TASK DIRECTIONS :: Find the line below with "Tap the cellular signal bars" and the line with "This screenshot has height=284, width=496.". Output exactly those lines and everything between them, leaving out the pictures.

PROVIDED DATA ::

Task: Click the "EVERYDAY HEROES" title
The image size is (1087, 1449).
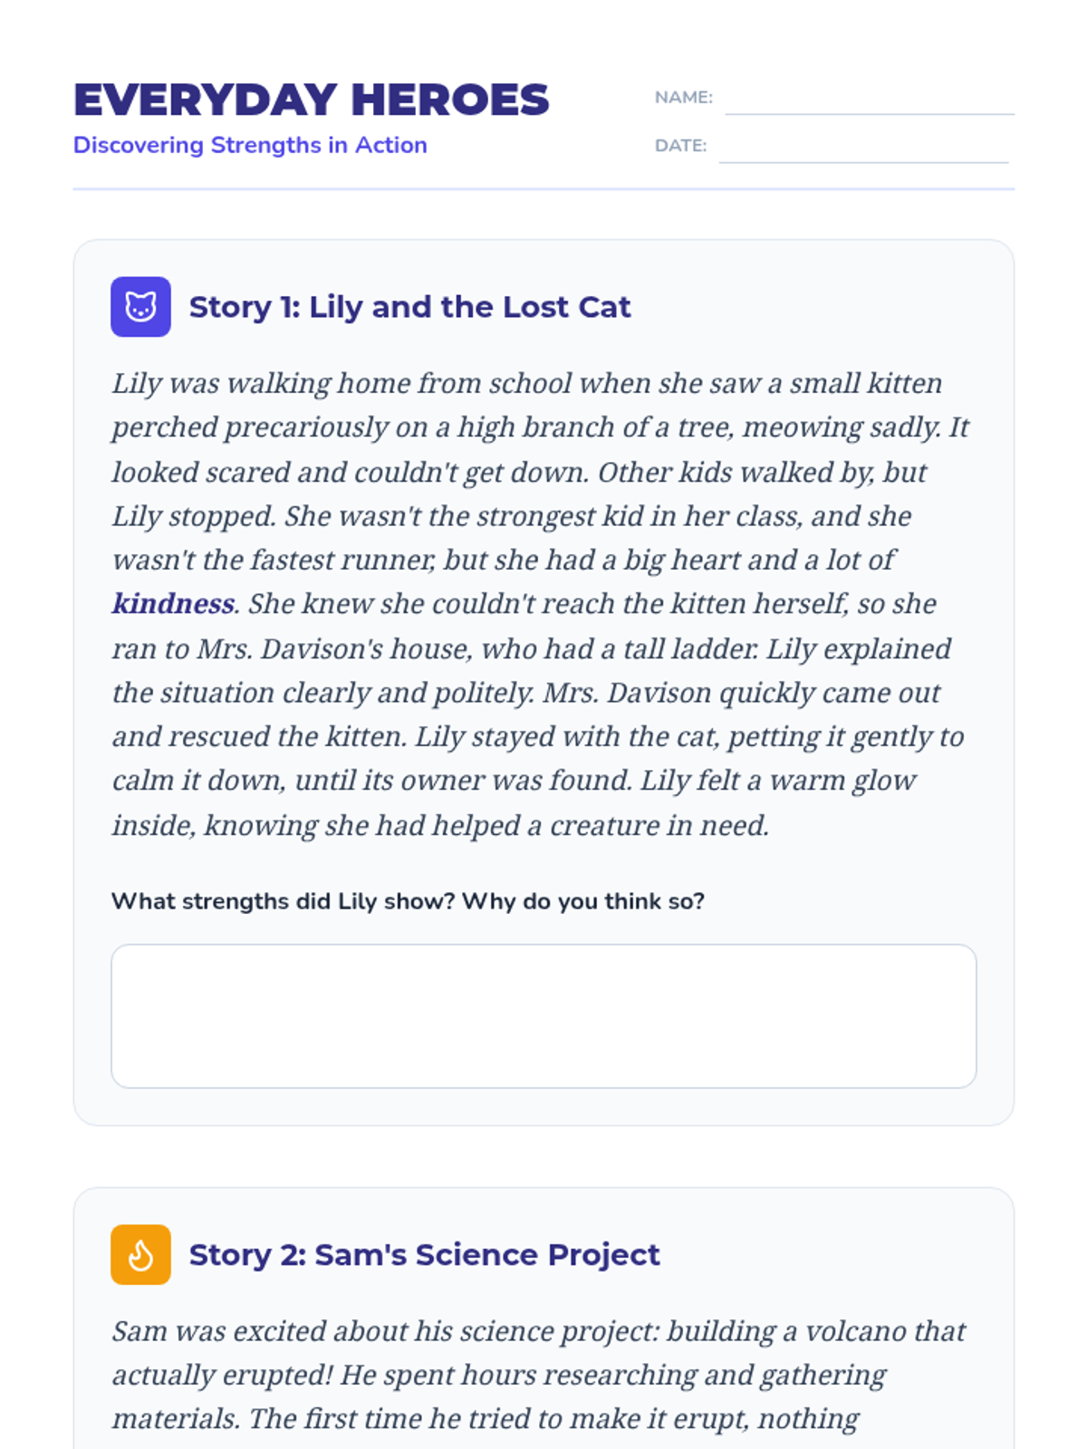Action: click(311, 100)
...
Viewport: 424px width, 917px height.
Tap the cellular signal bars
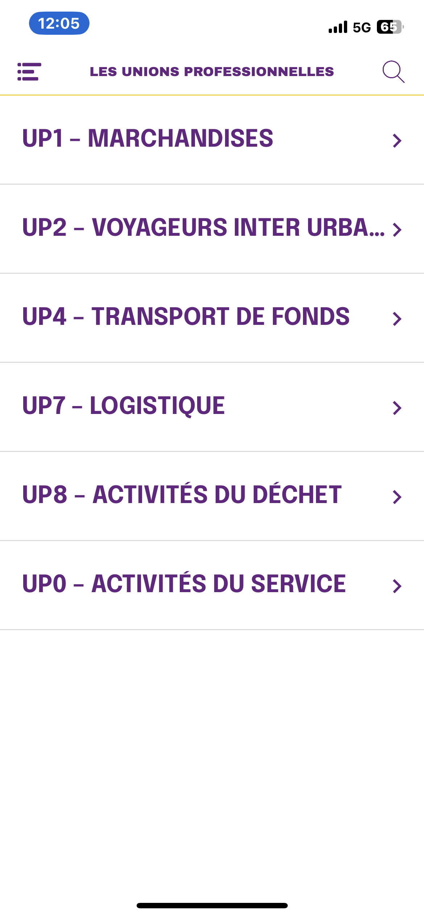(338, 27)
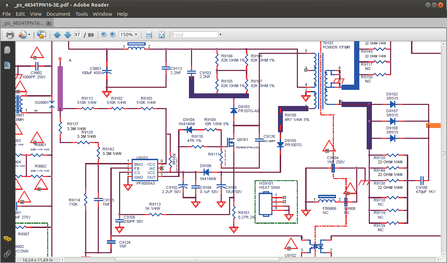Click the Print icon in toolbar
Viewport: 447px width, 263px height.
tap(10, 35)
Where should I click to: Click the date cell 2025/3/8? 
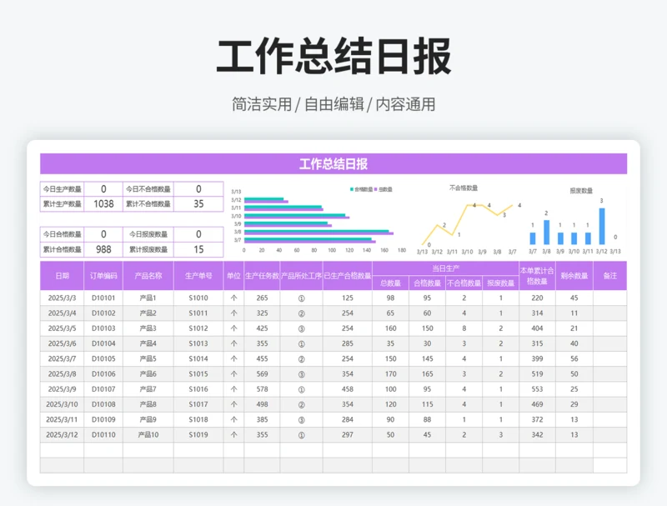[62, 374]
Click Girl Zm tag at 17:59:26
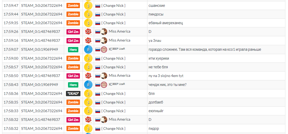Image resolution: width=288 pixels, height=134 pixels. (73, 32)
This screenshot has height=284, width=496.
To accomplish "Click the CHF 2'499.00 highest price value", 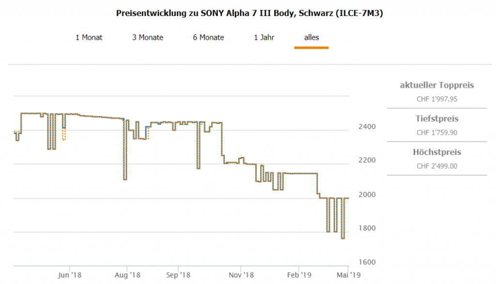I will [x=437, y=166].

OUTPUT FOR THIS TASK ::
Tap the cellular signal bars
(338, 27)
Click the Print icon in toolbar
Viewport: 447px width, 263px height.
tap(10, 35)
Where should I click to: Click the date cell 2025/3/8? 
[62, 374]
Click Girl Zm tag at 17:59:26
Image resolution: width=288 pixels, height=134 pixels. (73, 32)
This screenshot has height=284, width=496.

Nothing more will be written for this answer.